*Provided material*:
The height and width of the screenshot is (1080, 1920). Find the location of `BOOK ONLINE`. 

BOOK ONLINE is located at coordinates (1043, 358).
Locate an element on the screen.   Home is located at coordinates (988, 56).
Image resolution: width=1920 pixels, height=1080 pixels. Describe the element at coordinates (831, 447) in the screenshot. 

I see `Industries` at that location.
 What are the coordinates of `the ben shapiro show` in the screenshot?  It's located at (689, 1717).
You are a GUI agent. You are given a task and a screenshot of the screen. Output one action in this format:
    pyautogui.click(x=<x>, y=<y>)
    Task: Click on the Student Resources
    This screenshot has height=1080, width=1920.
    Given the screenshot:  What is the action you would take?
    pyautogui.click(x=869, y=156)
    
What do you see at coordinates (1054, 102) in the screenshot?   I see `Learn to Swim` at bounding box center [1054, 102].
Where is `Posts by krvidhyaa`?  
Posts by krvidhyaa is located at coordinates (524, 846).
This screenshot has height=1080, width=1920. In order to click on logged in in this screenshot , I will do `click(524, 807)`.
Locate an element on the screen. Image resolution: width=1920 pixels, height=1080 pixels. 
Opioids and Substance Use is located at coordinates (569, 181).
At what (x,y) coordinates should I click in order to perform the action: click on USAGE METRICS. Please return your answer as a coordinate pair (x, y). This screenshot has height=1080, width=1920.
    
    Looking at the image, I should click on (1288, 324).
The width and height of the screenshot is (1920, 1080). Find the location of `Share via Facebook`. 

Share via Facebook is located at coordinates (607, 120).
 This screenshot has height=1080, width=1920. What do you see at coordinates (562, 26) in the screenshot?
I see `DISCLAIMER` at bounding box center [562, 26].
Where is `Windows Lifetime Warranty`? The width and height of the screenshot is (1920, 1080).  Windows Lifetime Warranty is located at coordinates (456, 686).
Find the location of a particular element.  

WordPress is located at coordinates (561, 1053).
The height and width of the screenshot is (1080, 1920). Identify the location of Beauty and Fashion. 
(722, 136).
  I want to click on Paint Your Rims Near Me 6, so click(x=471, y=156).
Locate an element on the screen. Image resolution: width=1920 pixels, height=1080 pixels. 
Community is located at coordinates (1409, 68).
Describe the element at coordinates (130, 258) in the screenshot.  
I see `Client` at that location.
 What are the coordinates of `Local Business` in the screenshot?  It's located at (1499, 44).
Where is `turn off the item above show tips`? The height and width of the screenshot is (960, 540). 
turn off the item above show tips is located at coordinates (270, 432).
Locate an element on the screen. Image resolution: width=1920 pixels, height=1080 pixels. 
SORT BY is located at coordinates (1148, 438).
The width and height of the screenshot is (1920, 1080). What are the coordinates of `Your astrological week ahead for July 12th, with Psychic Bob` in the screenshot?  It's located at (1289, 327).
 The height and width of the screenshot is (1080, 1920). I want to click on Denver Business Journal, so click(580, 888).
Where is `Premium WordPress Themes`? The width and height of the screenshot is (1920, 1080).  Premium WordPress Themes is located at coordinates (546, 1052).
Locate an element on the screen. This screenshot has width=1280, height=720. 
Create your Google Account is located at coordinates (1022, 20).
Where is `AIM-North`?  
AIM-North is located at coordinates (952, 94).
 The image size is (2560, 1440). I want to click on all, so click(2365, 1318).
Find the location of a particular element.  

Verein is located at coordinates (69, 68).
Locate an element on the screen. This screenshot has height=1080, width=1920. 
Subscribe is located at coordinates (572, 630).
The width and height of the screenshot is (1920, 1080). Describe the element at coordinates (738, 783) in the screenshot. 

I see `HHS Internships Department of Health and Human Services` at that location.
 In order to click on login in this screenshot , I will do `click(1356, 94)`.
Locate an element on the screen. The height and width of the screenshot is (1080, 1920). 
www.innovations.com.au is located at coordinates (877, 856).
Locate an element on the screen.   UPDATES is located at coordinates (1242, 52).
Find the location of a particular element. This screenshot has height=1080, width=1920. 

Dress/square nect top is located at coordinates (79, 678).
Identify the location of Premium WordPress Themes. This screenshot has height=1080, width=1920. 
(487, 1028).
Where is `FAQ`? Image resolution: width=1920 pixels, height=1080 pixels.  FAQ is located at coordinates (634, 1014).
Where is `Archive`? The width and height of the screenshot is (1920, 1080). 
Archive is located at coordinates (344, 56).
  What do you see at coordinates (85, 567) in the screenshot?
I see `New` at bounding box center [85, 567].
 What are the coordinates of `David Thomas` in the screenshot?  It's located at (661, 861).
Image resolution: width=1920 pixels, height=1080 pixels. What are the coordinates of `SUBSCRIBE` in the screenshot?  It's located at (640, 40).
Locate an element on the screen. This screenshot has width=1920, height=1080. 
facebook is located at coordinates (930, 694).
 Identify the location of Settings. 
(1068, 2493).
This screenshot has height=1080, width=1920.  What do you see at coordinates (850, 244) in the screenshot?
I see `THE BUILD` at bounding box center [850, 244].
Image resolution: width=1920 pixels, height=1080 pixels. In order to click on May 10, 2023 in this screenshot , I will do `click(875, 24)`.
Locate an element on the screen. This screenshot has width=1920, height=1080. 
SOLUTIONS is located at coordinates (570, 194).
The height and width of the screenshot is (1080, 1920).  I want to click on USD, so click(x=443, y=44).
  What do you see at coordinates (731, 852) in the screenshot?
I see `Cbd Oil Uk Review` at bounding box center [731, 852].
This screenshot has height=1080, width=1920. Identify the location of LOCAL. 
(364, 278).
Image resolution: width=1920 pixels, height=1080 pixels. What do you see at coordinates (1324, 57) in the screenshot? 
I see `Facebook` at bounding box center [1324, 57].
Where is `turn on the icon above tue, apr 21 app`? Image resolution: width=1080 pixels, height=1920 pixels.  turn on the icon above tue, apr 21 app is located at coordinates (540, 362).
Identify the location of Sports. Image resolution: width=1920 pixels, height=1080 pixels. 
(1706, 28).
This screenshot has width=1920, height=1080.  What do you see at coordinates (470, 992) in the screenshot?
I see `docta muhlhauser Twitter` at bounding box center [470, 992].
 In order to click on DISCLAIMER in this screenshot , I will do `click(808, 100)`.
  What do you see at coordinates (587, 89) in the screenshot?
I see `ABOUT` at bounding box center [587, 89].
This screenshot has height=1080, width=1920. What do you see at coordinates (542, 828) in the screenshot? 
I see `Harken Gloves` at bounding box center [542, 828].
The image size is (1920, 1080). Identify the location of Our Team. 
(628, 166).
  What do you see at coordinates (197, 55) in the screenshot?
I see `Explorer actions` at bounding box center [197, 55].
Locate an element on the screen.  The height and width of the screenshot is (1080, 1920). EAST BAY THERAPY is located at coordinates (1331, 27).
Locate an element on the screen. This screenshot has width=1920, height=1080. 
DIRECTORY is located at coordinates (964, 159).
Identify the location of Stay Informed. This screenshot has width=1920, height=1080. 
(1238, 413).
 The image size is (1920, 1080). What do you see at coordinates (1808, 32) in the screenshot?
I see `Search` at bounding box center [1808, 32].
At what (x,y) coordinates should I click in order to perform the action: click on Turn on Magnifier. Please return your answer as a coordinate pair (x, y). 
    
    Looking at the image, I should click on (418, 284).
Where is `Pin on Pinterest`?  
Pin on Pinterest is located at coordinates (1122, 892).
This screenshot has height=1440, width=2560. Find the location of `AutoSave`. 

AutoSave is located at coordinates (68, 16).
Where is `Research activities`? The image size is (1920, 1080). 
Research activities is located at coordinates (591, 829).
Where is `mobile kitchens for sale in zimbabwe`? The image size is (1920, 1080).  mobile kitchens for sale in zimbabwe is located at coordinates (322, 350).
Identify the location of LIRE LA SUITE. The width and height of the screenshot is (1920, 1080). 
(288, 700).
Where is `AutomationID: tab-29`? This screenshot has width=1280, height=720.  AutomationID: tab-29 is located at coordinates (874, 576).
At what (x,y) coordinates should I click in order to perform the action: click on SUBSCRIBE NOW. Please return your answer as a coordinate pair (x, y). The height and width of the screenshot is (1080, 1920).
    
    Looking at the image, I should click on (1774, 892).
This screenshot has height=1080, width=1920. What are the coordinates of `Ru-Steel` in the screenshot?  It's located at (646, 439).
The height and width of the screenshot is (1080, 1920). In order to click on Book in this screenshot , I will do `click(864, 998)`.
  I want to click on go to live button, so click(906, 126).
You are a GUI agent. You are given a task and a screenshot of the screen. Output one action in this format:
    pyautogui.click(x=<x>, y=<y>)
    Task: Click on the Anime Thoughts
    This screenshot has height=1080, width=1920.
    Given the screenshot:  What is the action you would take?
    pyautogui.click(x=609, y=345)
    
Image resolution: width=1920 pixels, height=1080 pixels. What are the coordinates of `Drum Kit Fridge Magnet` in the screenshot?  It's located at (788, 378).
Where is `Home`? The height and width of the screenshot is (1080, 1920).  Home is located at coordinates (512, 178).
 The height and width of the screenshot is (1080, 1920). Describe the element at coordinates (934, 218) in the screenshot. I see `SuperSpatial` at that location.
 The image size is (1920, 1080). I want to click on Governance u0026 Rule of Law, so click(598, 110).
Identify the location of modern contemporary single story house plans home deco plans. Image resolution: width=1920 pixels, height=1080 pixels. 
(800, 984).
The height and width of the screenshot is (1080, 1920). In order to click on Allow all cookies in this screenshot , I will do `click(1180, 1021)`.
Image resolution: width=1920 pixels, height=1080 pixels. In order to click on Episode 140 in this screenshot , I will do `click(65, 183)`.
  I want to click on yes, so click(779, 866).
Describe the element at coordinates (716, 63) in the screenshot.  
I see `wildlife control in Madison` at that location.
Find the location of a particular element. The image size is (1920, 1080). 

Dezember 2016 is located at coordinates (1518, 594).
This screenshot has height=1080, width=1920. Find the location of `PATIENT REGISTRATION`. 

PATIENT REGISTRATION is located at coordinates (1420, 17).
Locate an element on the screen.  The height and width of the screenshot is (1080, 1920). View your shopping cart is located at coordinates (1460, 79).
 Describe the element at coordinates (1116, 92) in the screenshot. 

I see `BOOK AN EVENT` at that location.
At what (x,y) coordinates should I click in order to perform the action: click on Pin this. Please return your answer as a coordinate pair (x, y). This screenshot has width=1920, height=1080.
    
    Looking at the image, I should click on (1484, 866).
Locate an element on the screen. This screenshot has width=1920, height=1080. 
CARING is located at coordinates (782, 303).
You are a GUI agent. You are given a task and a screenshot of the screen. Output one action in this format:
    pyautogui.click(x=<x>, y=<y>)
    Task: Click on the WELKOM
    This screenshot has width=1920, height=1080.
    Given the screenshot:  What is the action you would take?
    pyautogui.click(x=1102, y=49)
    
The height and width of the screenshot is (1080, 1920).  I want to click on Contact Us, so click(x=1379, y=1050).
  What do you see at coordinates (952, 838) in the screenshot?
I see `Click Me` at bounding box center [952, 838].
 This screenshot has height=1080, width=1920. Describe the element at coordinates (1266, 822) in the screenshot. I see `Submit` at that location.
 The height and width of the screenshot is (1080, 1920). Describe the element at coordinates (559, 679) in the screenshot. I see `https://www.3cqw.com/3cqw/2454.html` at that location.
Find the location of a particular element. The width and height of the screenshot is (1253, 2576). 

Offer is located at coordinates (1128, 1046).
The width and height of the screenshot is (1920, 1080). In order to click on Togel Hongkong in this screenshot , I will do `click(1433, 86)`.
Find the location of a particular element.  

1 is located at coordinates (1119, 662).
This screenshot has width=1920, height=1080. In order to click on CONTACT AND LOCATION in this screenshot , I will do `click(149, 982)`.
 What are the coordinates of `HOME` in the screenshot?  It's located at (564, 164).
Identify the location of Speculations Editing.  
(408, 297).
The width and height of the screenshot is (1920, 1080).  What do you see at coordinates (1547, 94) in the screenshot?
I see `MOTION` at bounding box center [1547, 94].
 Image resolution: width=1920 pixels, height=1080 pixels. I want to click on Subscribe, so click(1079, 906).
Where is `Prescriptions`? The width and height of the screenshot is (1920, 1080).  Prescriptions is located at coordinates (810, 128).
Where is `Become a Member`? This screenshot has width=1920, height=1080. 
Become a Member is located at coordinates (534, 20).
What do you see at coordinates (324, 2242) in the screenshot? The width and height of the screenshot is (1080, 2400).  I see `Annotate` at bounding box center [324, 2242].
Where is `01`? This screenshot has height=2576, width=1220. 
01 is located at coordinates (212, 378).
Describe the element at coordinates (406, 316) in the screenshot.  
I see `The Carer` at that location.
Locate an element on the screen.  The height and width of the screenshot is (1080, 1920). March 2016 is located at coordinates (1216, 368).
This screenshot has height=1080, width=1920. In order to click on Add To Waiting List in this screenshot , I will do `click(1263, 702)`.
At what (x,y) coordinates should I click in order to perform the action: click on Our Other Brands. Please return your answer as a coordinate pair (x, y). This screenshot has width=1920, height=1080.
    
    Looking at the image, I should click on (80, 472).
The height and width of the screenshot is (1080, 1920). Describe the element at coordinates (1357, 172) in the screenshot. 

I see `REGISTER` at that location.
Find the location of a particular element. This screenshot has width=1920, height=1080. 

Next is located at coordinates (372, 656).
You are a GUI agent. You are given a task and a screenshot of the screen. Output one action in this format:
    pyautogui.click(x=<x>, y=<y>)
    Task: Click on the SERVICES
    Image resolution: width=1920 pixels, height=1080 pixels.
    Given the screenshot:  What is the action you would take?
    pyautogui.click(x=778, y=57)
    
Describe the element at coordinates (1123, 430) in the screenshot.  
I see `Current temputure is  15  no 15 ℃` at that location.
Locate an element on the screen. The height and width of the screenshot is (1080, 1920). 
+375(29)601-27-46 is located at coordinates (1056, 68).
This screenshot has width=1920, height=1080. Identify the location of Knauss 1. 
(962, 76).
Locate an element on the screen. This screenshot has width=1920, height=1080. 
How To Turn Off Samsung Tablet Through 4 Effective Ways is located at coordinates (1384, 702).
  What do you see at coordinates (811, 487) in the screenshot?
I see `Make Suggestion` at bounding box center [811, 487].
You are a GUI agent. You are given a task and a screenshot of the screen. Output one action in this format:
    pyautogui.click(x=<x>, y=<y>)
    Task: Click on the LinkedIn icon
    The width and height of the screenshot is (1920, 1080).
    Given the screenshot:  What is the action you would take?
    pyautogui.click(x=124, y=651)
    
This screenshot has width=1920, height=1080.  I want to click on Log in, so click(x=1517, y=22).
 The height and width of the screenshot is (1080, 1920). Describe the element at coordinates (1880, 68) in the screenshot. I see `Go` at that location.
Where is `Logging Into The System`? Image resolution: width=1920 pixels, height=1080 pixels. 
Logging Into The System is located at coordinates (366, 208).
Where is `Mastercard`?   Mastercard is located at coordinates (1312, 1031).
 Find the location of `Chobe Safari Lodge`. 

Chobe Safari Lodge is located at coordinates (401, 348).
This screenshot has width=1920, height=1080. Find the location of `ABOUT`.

*What you are asked to do*: Reproduce the items verbatim, from the line containing "172) in the screenshot." through the last line of the items, with both of those lines included.

*Exercise solution*:
The height and width of the screenshot is (1080, 1920). Describe the element at coordinates (1357, 172) in the screenshot. 

I see `REGISTER` at that location.
Find the location of a particular element. This screenshot has width=1920, height=1080. 

Next is located at coordinates (372, 656).
You are a GUI agent. You are given a task and a screenshot of the screen. Output one action in this format:
    pyautogui.click(x=<x>, y=<y>)
    Task: Click on the SERVICES
    Image resolution: width=1920 pixels, height=1080 pixels.
    Given the screenshot:  What is the action you would take?
    pyautogui.click(x=778, y=57)
    
Describe the element at coordinates (1123, 430) in the screenshot.  
I see `Current temputure is  15  no 15 ℃` at that location.
Locate an element on the screen. The height and width of the screenshot is (1080, 1920). 
+375(29)601-27-46 is located at coordinates (1056, 68).
This screenshot has width=1920, height=1080. Identify the location of Knauss 1. 
(962, 76).
Locate an element on the screen. This screenshot has width=1920, height=1080. 
How To Turn Off Samsung Tablet Through 4 Effective Ways is located at coordinates (1384, 702).
  What do you see at coordinates (811, 487) in the screenshot?
I see `Make Suggestion` at bounding box center [811, 487].
You are a GUI agent. You are given a task and a screenshot of the screen. Output one action in this format:
    pyautogui.click(x=<x>, y=<y>)
    Task: Click on the LinkedIn icon
    The width and height of the screenshot is (1920, 1080).
    Given the screenshot:  What is the action you would take?
    pyautogui.click(x=124, y=651)
    
This screenshot has width=1920, height=1080.  I want to click on Log in, so click(x=1517, y=22).
 The height and width of the screenshot is (1080, 1920). Describe the element at coordinates (1880, 68) in the screenshot. I see `Go` at that location.
Where is `Logging Into The System`? Image resolution: width=1920 pixels, height=1080 pixels. 
Logging Into The System is located at coordinates (366, 208).
Where is `Mastercard`?   Mastercard is located at coordinates (1312, 1031).
 Find the location of `Chobe Safari Lodge`. 

Chobe Safari Lodge is located at coordinates (401, 348).
This screenshot has width=1920, height=1080. Find the location of `ABOUT`.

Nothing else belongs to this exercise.